Scott's family and Stewart appealed to keep protests peaceful, saying the murder charge shows the system so far is working in this case.
But Stewart plans to sue police and said they acted decisively only because of the video, which was recorded by a whispering man who tried to avoid the officers' attention as he peered over a chain-link fence into the empty lot where Scott died.
That man, Fayden Santana, told NBC on Wednesday he approached the scene because he noticed Slager controlling Scott on the ground and heard the sound of a Taser before Scott got loose and ran away.
"I remember the police had control of the situation," Santana said. "He had control of Scott. And Scott was trying just to get away from the Taser."
Local police turned over the investigation to state law enforcement. The video also prompted the FBI and the Justice Department's civil rights prosecutors to announce a federal probe Wednesday. At the White House, spokesman Josh Earnest said the video is "awfully hard to watch" and said he wouldn't be surprised if President Barack Obama has seen it, "given the amount of media attention that this issue has received."
This video prompted defense attorney David Aylor to drop his client the day after asserting that he fired to save his life. Slager appeared without a lawyer at his first court hearing Tuesday and was held without bond for murder, which could put him in prison for 30 years to life.
Police also said investigators are reviewing a police dash-cam video that may show the beginnings of the traffic stop, and they released radio dispatch traffic, including the sound of Slager breathing heavily as he chases Scott into the empty lot. A passenger in Scott's car also was detained, according to the police reports.
The video begins after both men have left their cars, and after Slager appears to hit Scott with a Taser. Scott pulls away, and the object falls to the ground, trailing wires. Slager then recovers the object and drops it near the body as a black officer approaches. Then, he picks it up again as the officers talk.
The black officer, Clarence Habersham, made no mention of Slager or any of his actions in his brief official report, according to a copy obtained by the AP.
Months or years have passed in many other police-involved shootings before accused officers are fired, and few face criminal charges. Nationwide protests intensified after grand juries declined to indict police in the killings of Michael Brown in Ferguson, Missouri, and Eric Garner on Staten Island, New York.
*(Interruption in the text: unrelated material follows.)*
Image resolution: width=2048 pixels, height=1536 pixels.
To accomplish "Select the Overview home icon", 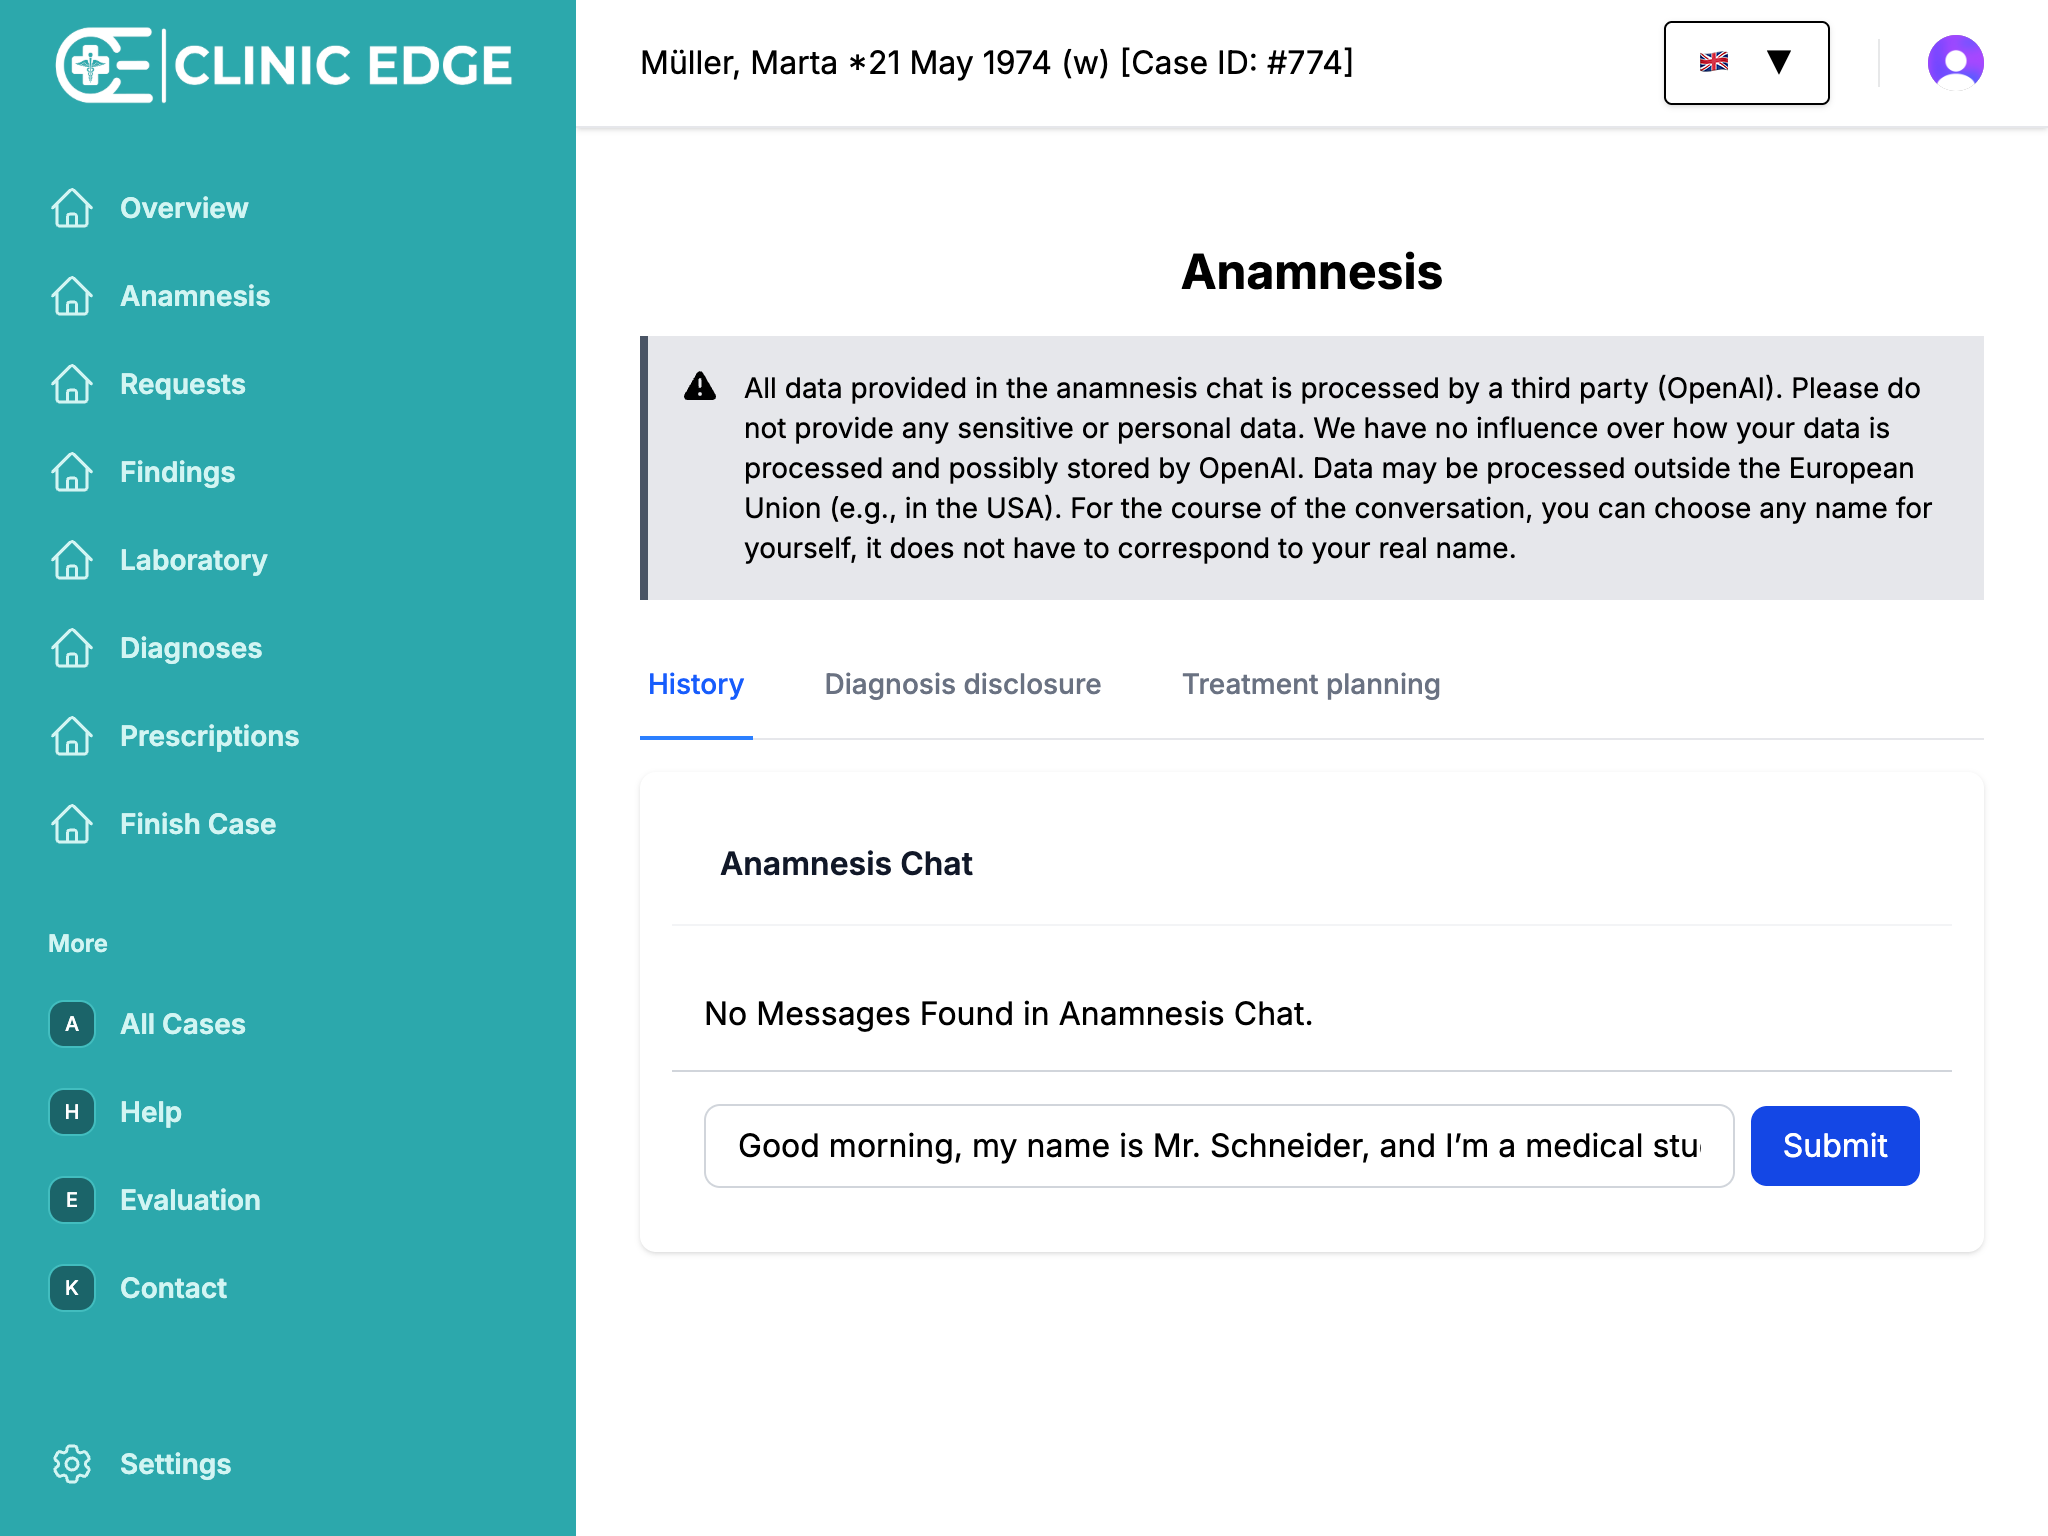I will [x=71, y=209].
But the swift action in this case did not satisfy Lance Braye, a 23-year-old demonstrator who hopes the video will help people understand that even officers can lie to save themselves when they do wrong.
"All you have to do is look at the story that was told before the video came out," Braye said.
Scott had four children, was engaged and had been honorably discharged from the U.S. Coast Guard, with no violent offenses on his record, Stewart said. He worked at a trucking distribution center, and may have feared being jailed for being behind on child support payments, his family said.
Slager also was a Coast Guard veteran, and his wife is eight months pregnant, the mayor said, which is why the city will keep paying the family's health insurance premiums despite his firing.